Meet the Ronald H. Brown ENRR crewFebruary 16, 2016
Christopher Cox (left) and Dan Wolfe (center) of NOAA/ESRL & CIRES, and Matt Winterkorn of NOAA/NBDC prepare to depart Hawaii aboard the NOAA Ship Ronald H. Brown. They will release radiosondes for the El Niño Rapid Response field campaign during a NOAA TAO survey cruise in the Pacific. (Credit: Ryan Spackman, STC & NOAA)
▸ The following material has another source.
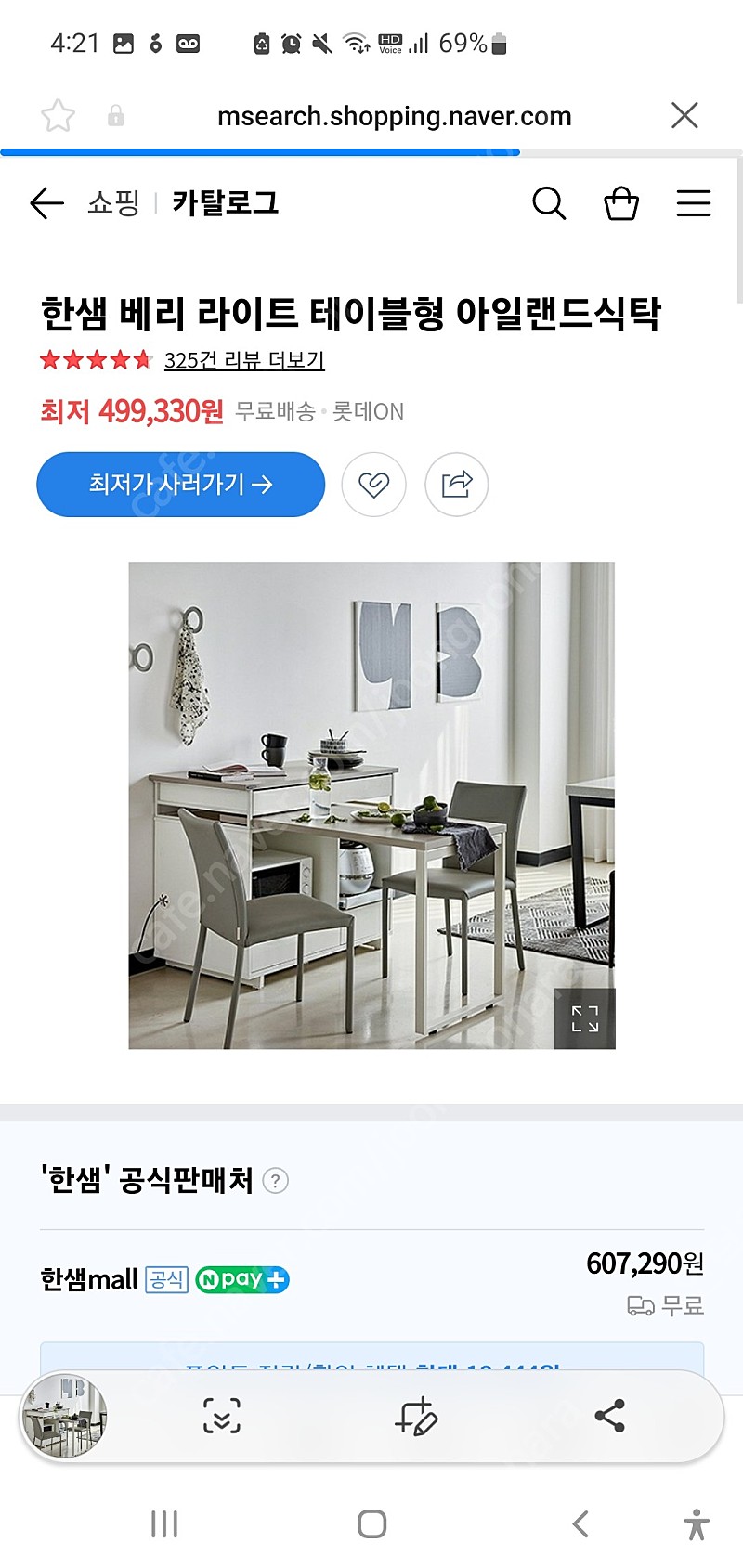This screenshot has width=743, height=1568.
Task: Close the browser tab with X
Action: pos(684,116)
Meet the Ronald H. Brown ENRR crew
February 16, 2016
Dan Wolfe is a research scientist with NOAA/ESRL out of Boulder and has worked for NOAA for over 40 years, first as a “Fed” and now as an affiliate through CIRES. He has launched weather balloons all over the world, beginning while in the Coast Guard back in the early 1970’s, from land and sea. Dan has lost track of the number of launches and how many times he has been to sea. His nickname on the ship, “Balloon Man,” gives you some idea of his history. Besides launching balloons, Dan supports the Air-Sea Flux program with the Physical Science Division (PSD) within NOAA/ESRL and serves as the science coordinator for the Boulder Atmospheric Observatory. Dan is excited to be a part of the ENRR project despite the early struggles with logistics while preparing for deployment. He’d like to thank the many unsung folks back in Boulder — Tina, Babs, and Sergio — who are not in the spotlight but were critical to the success of this project and will be called upon again as the project winds down. Is this his last cruise? We’ll see, as something new, interesting, and challenging seems to regularly come along.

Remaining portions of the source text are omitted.